Many UK businesses will struggle to respond to cyber-attacks

32% of C-Suite members either do not have a response plan in place or are unsure whether they do or not.

  • 6 years ago Posted in
Nearly a third of C-Level directors across the UK (32%) either do not have a response plan in place to manage the consequences of a successful cyber-attack on their business or they are not sure whether they do or not.  That’s the headline finding of a new poll of 250 C-Suite members in organisations with over 50 staff carried out by Axial Systems in the first quarter of 2017.
 
Mike Simmonds, Managing Director Axial Systems commented: “Businesses are starting to wake up to all the messages we see out there in the marketplace around cyber-preparedness. However, our survey reveals that there is much more work to do. Every organisation should have some sort of a cyber response plan in place – and senior directors within a business should certainly be aware of whether or not such a plan has been prepared. That’s clearly not the case currently.”
 
In line with this, the survey found that even those directors who said they did have a response plan struggled to provide much detail around it. Many respondents gave basic answers, unlikely to constitute a sufficient response to a real attack such as ‘we have back-up help’ or we ‘keep firewalls and anti-virus up-to-date’. Some expressed a lack of knowledge of the process, while others argued that they ‘have a team to handle it’ or that they ‘call in an expert’.
 
The Axial survey indicates that part of the issue for the C-Suite may be a lack of dedicated support from within the organisation.

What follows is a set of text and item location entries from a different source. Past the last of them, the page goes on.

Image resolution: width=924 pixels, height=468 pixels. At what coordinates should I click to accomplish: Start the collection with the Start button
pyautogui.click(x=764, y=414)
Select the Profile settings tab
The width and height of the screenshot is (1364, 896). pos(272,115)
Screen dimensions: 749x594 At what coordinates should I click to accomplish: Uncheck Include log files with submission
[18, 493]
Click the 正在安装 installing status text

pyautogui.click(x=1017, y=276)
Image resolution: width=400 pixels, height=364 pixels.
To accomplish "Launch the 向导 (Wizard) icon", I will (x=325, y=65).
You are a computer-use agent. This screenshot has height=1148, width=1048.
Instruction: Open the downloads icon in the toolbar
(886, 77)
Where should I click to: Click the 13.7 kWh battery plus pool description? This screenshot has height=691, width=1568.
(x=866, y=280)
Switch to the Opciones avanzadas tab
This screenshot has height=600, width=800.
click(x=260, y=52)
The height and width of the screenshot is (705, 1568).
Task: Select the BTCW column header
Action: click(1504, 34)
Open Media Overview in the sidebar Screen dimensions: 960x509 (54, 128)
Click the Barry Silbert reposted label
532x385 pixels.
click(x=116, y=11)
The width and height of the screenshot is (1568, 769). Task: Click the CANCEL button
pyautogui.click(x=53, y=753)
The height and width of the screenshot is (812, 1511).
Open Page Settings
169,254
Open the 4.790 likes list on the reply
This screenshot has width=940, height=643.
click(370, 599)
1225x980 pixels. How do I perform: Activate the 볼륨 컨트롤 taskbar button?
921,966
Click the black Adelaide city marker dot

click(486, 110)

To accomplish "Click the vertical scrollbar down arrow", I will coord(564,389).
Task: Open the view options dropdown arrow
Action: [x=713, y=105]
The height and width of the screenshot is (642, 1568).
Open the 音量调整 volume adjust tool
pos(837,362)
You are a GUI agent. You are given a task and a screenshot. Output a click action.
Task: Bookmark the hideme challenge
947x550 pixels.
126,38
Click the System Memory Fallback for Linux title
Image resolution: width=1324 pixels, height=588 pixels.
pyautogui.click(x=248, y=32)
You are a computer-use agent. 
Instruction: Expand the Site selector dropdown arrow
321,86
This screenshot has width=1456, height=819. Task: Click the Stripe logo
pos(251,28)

More than half (52%) of C-Level respondents said that cyber-security is the role of the IT department. In total, just 35% said there was a separate security department in place but significantly less than half of those respondents said that that department was headed up by a dedicated chief security officer (CSO) or chief information security officer (CISO).
 
“This chimes with our own experience in engaging with businesses at Axial,” adds Simmonds. “IT departments will inevitably be a distracted by a host of other challenges which will make it difficult for them to focus sufficient time and expert resource on security issues. By not having a dedicated security team, organisations are potentially putting themselves at even greater risk.”
 
The survey also reveals that C-Level directors themselves sometimes fail to lead by example. Levels of ‘transgression’ with regards to personal use of business data appear to be much higher among senior directors than among office workers generally.
 
45% of the C-Level sample admitted to having stored company data on a home computer while just 14% of office workers surveyed in a parallel poll conducted by Axial (also employees of organisations with over 50 staff) confess to having done the same.  Similarly, 18% of office workers said they had ‘sent work data to personal devices for easy access’ – fewer than half the proportion of senior directors (41%) that admit to this.
 
The survey raises concerns whether those at the top of business are really passing on the message around key security concerns and best practice approaches to more junior employees. 50% of office workers have not received any training at all on IT/cyber-security since joining their current business – and many lack a clear understanding of their business’s security policies around IoT and GDPR.
 
Given this backdrop, it is perhaps unsurprising there is so much speculation across the business world about how well prepared businesses are for GDPR. Just 17% of the C-Level sample in the survey think their organisation is fully prepared and there is good reason for that low figure.
Many employees are not well versed in the implications, dedicated security teams are in short supply, and perhaps most concerning of all, over one-quarter (26%) of C-Level directors said their businesses did not have a Data Protection Officer (DPO) in place – even though having one is, in many cases, a mandatory requirement of the pending regulation.